_AIM OF THE TASK_
Exactly as they stand, copy the lines from the one containing "Viewport: 1495px width, 812px" to the final line of the data; leave out the pictures.

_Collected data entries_
******************************
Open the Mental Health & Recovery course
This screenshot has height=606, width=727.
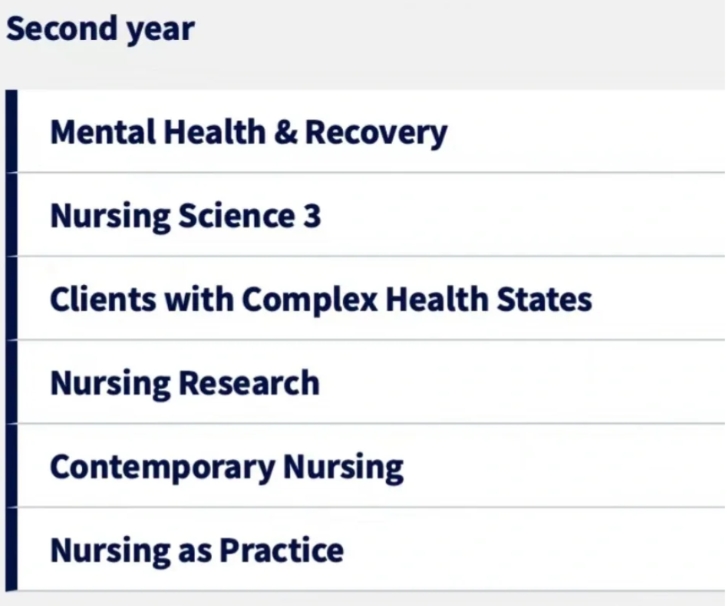(249, 133)
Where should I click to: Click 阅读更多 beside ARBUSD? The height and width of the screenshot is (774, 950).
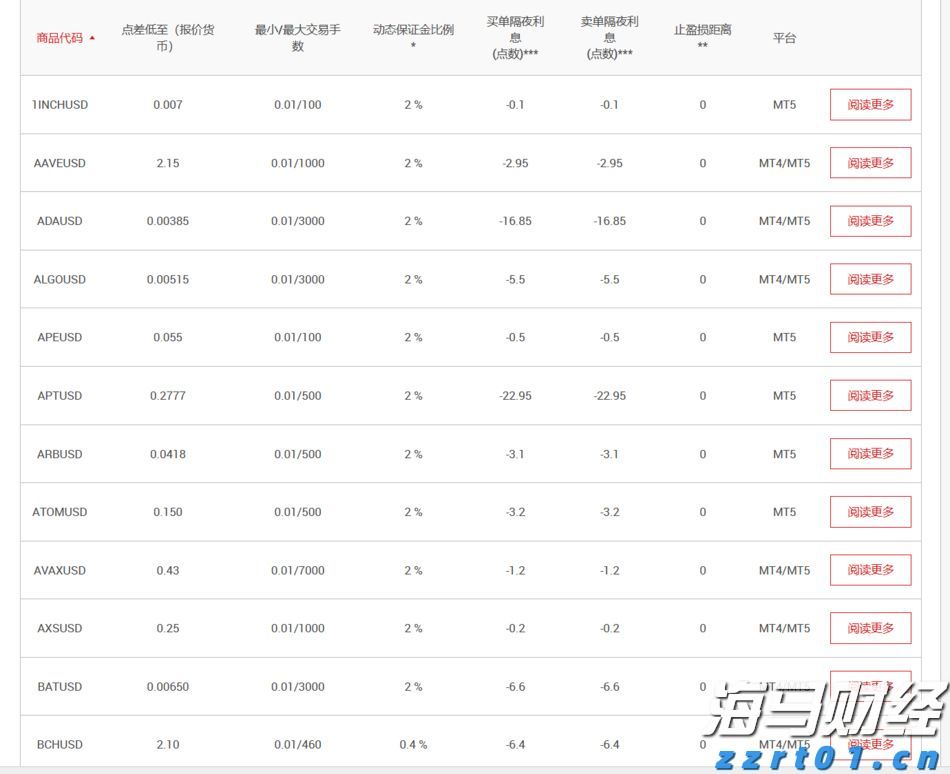click(870, 453)
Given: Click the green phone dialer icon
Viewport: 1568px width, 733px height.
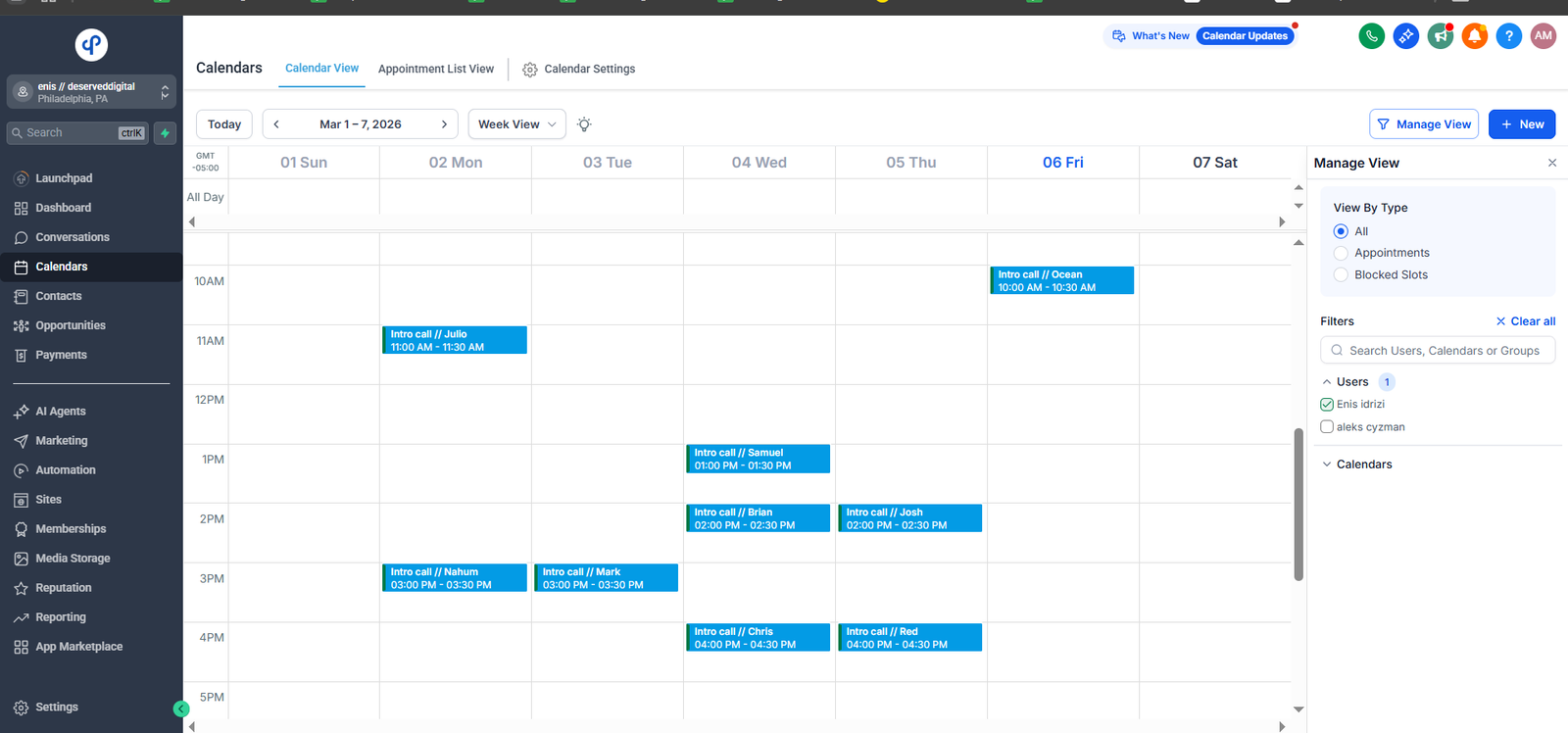Looking at the screenshot, I should [x=1371, y=36].
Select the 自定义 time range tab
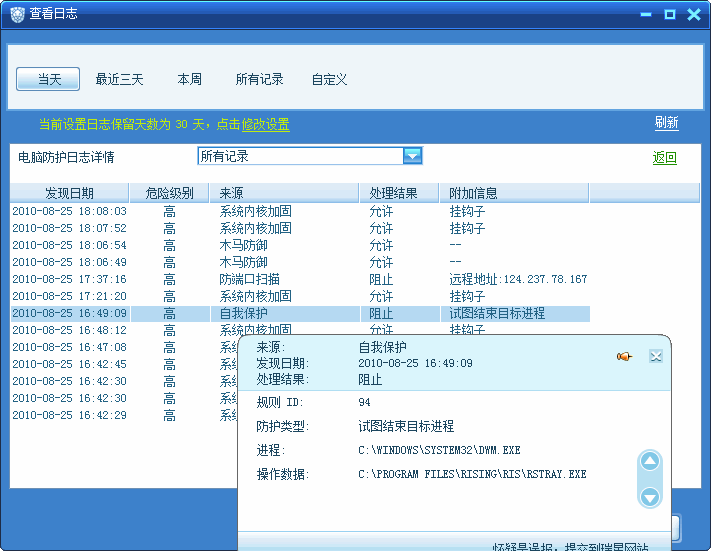This screenshot has height=551, width=711. pyautogui.click(x=329, y=79)
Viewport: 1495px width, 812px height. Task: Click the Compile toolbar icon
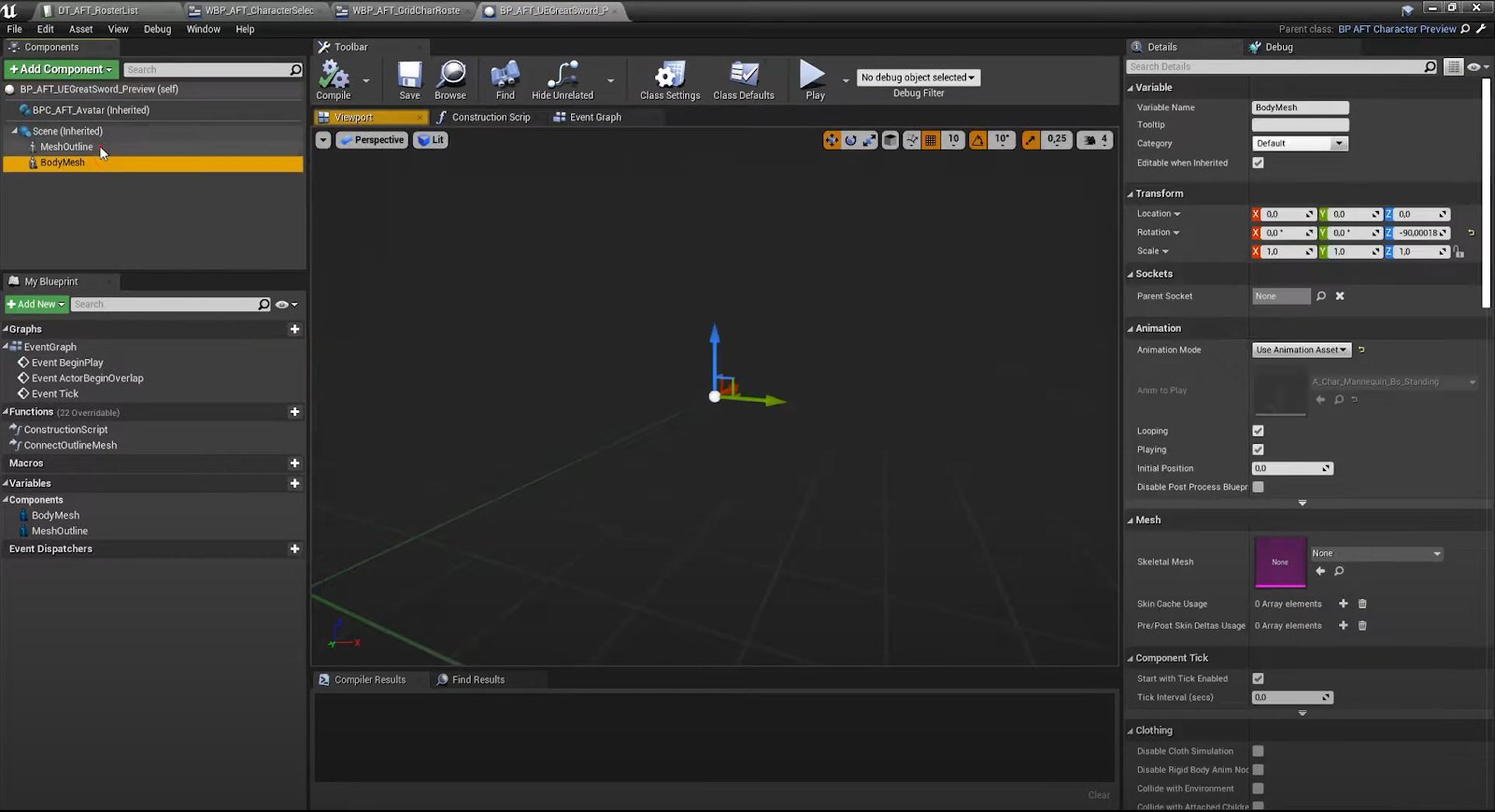click(333, 77)
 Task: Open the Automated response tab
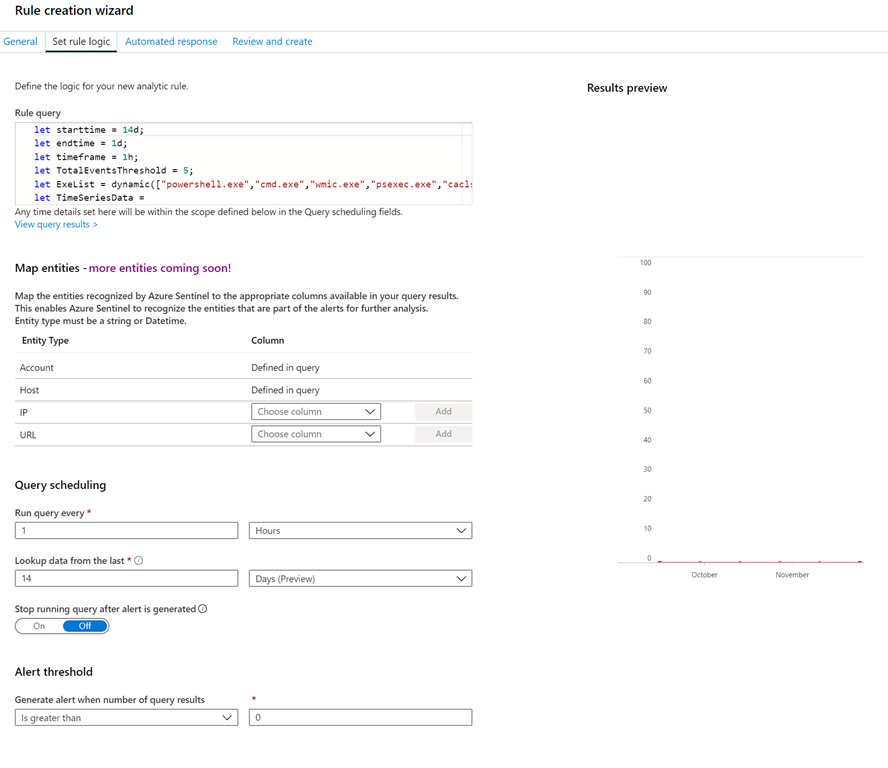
******************************
_YOUR RESPONSE_
Viewport: 1495px width, 812px height. Task: Click the Compile toolbar icon
click(333, 77)
 Task: Open the Automated response tab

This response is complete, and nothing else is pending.